What’s Next?
If you’ve read The Last Word at all lately, you’re probably aware that electric motorcycles have been an unmitigated failure so far. Unlike the auto industry, where the EVs have established themselves as a significant — if not quite the all-dominating — alternative to internal combustion, battery-powered (full-size) motorcycles do not sell in anything remotely resembling industry-changing numbers. Worse yet, other than Zero – which, is not really successful but it has at least not gone bankrupt — there are no start-ups on the horizon that look like they can sustain a charge to respectability. Simply put, while the concept of reaching 100% battery-power is still a very unlikely probability, there is absolutely no chance that two-wheelers will ever all be ZEV.
The truth is that the motorcycle industry’s difficulty in enticing bikers to batteries brings its own set of problems, the most significant being whether the motorcycle industry can actually significantly reduce its emissions. Europe and California — both of which currently set emissions standards beyond their borders — are unlikely to soften their demands because bikers are turned off by battery power.
Indeed, follow European politics and there’s a marked anti-motorcycle vibe permeating the European Commissions these days and, were it not for the pushback from countries that rely on their native motorcycle manufacturing industries for quality, high-paying jobs — notably in Germany and Italy — it’s not inconceivable that many would not lament the death of bikes via emission standard.
In other words, take all the delight you might want from the failings of electric motorcycles, but traditional motorcycles are far from out of the woods. What that means is the motorcycle industry is going to have to come up with alternatives to lithium-ion that have a dramatic effect on two-wheeled tailpipe emissions far beyond the recent rule changes to placate emissions conscious bureaucrats.
So, what amongst all the technologies available, might be first steps toward a dramatic reduction in CO2 emissions?

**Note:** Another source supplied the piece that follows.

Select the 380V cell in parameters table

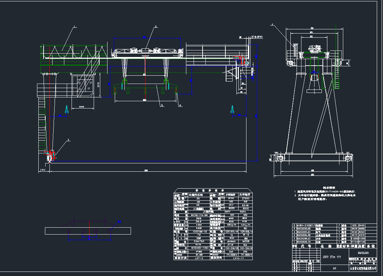[x=226, y=212]
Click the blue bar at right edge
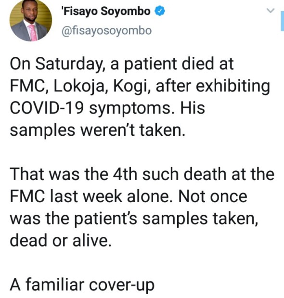This screenshot has width=284, height=298. 282,21
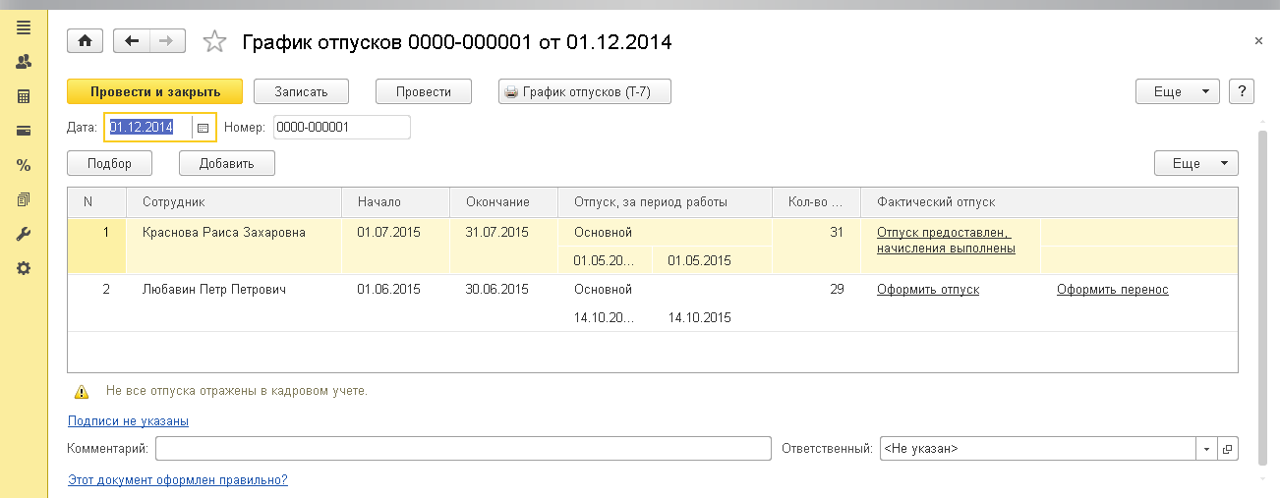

The leading candidate has to be hybridization. Already a known quantity in the automotive world, unlike battery-electrics, hybrids are a mature technology in that most major variations — plug-in versus “self-charging;” series versus parallel — are amazingly well-developed. And, of course, Kawasaki’s Ninja 7 has already proven that a hybrid motorcycle is possible, if not yet competitive. Most importantly, Team Green has proven that the packaging of multiple powertrains is possible (something that still challenges hydrogen as well as full electrics). Indeed, as I recounted in my test of the hybridized Kawi (March 2025), its electric motor mated with a 650-cc or 800-cc twin might prove powerful and affordable enough to make sense for the 1,000-cc adventure touring segment.
Next up on the list would be synthetic fuel. Of course, there be all manner of synfuels around, but the most promising is synthetic gasoline. Essentially, it takes carbon captured from the air and hydrogen from electrolysis or other green sources and recombines them into actual gasoline. The benefit — and that which perhaps vaults it to the head of the list — is that it would require no changes at all to current engines.
Even classics bikes would technically be (mostly) green. That’s because every gram of carbon pumped out the tailpipe would have been previously captured from the atmosphere. It is the perfect definition of net zero (assuming you have clean, green electricity powering the entire process). Downsides are many. As one might imagine, creating gasoline synthetically is going to be more expensive.
Achieving an even remotely competitive cost would require governments to ditch the costly taxes currently applied to gas at the pumps. More importantly, traditional gasoline refiners are unlikely to get in the business leaving motorcycle manufacturers to produce one litre of syngas for every litre their bikes produce if they want to truly reach net zero.
There is, of course, the possibility of powering motorcycles with hydrogen. And, while fuel cells seem out of the question — at least as bulky and heavy as batteries — fuelling an internal combustion engine with hydrogen is a long-known technology (I drove a hydrogen-fuelled BMW V12 almost two decades ago). Kawasaki has teased a hydrogen-fuelled supercharged Ninja H2.
Hydrogen’s problems are two-fold: First, there are extremely few refuelling stations in the world and, second, internally combusting hydrogen may be green — hydrogen-ICEs are virtually as CO2-free as EVs — but they aren’t efficient; the aforementioned Kawasaki has to use its saddlebags as fuel tanks to achieve sufficient range.
There are, of course, more ways to skin the ICE emission reduction: Homogeneous Charge Compression Ignition (HCCI) engines for one. A new design with a novel rotating piston for another (featuring a good power-to-weight ratio so it might be excellent for motorcycles). But those would require almost as big a rejigging of the industry as electrification.
More novel, perhaps, and certainly more producible is an ingenious little device called a thermoelectric generator or TEG, which, when mounted on an exhaust pipe, captures heat and turns it into electricity. Because all ICEs produce “waste” heat, pumping whatever wattage could be produced by such an electrified heatsink would literally be a “free lunch” if the bike were a hybrid. Maybe that’s the solution? A hybrid powered by synthetic fuel regenerated by its own exhaust. As complicated as that may sound, it’s probably got a better chance of success than battery power.